To compare within vs. cross-boundary pairs of matching distances, we analyzed temporal distances of 4 to 7 ordinal positions during encoding (Fig. 5A; Table S5). Following a previous study 14, we predicted that the similarity of neural representations would be higher for within-boundary pairs than cross-boundary pairs. Indeed, this was found in both CA1 (t (28) = 3.70, P < 0.001, corrected P = 0.002, Cohen’s d = 0.69) and CA23DG (t (28) = 4.37, P < 0.001, corrected P < 0.001, Cohen’s d = 0.81) (Fig. 5B). This effect was specific to the hippocampus and did not occur in EC or PHC, or in any other brain region in the whole-brain analysis.
Hippocampal temporal context reinstatement during retrieval
The above analyses reveal that hippocampal representational patterns are modified according to the well-trained structured location sequence, exhibiting spatial and temporal pattern separation to aid temporal order memory. In the following analysis, we further examined whether representations in hippocampal subfields also support another type of temporal order, i.e., the episodic-like temporal context that was formed through one-shot learning and should be specific to a given event sequence. Due to the autocorrelation of fMRI BOLD signal, we could not directly compare the representational similarity of temporally adjacent pairs with more distant pairs. Instead, we examined the reinstatement of temporal context during retrieval (Fig. 6). In particular, for a given temporal distance during retrieval (TDr, ranging from 1 to 29), we grouped the pairs, according to their temporal distance during encoding (TDe), into Short (TDe ≤ 3) and Long (4 ≤ TDe ≤ 6) conditions (Fig. 6A). This grouping was motivated by the small number of trials of each individual distance and by previous findings that effects of temporal contexts decayed quickly beyond 3 items 12. We restricted the analysis to correct trials and TDr < = 20, as there were very few pairs for TDr > 20 (Table S6). We predicted that the brain regions containing representations of temporal context should show higher pattern similarity for short-distance pairs than long-distance pairs. Consistent with this prediction, we found this pattern in CA1 (t (23) = 3.17, P = 0.004, corrected P = 0.021, Cohen’s d = 0.65; four subjects were excluded due to fewer than 10 trials in any condition, and one subject was excluded as an outlier, i.e., 2.5 SDs above the mean, see Table S7) (Fig. 6B). No temporal context reinstatement was found in any other brain region.

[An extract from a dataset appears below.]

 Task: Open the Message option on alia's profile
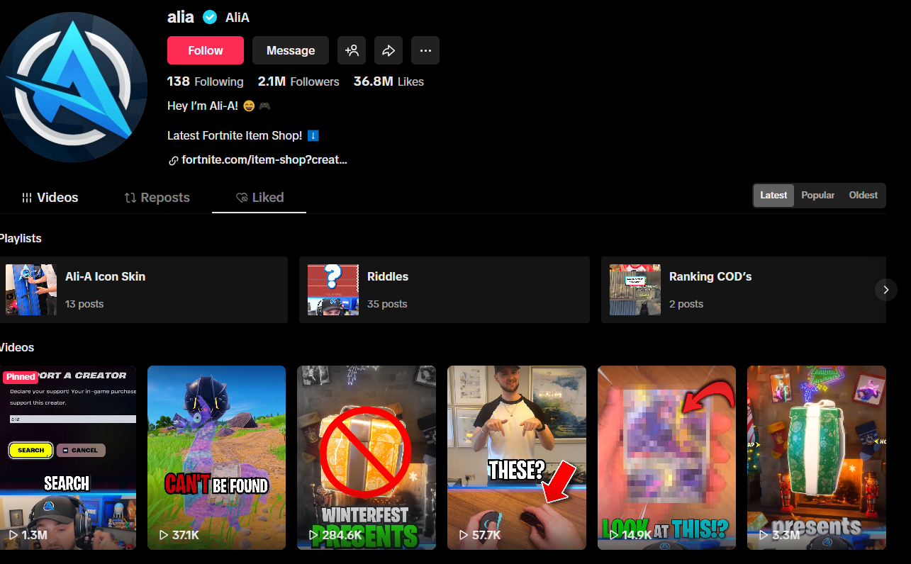tap(290, 50)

Control Analysis: The Hippocampus Did Not Represent Word Semantics
In all the above analysis, we only considered the representation of the event structure and the temporal context, but not the representations of the word, as previous studies did not reveal strong item representations in the hippocampus. To further examine this issue, we conducted latent semantic analysis to generate the semantic similarity matrix of the words, using a well-trained Chinese word embedding model, Directional Skip-Gram 27 (See Methods). Correlating semantic similarity with the neural representational similarity (Fig. S9A) did not reveal significant semantic representation in any hippocampal subfield (Ps > 0.082) (Fig. S9B). In addition, all the above results remained unchanged after controlling the semantic similarity. Interestingly, we found significant semantic representations during encoding in the vmPFC (r (28) = 0.017, P = 0.031), and a marginally significant effect in the SPL (r (28) = 0.020, P = 0.068).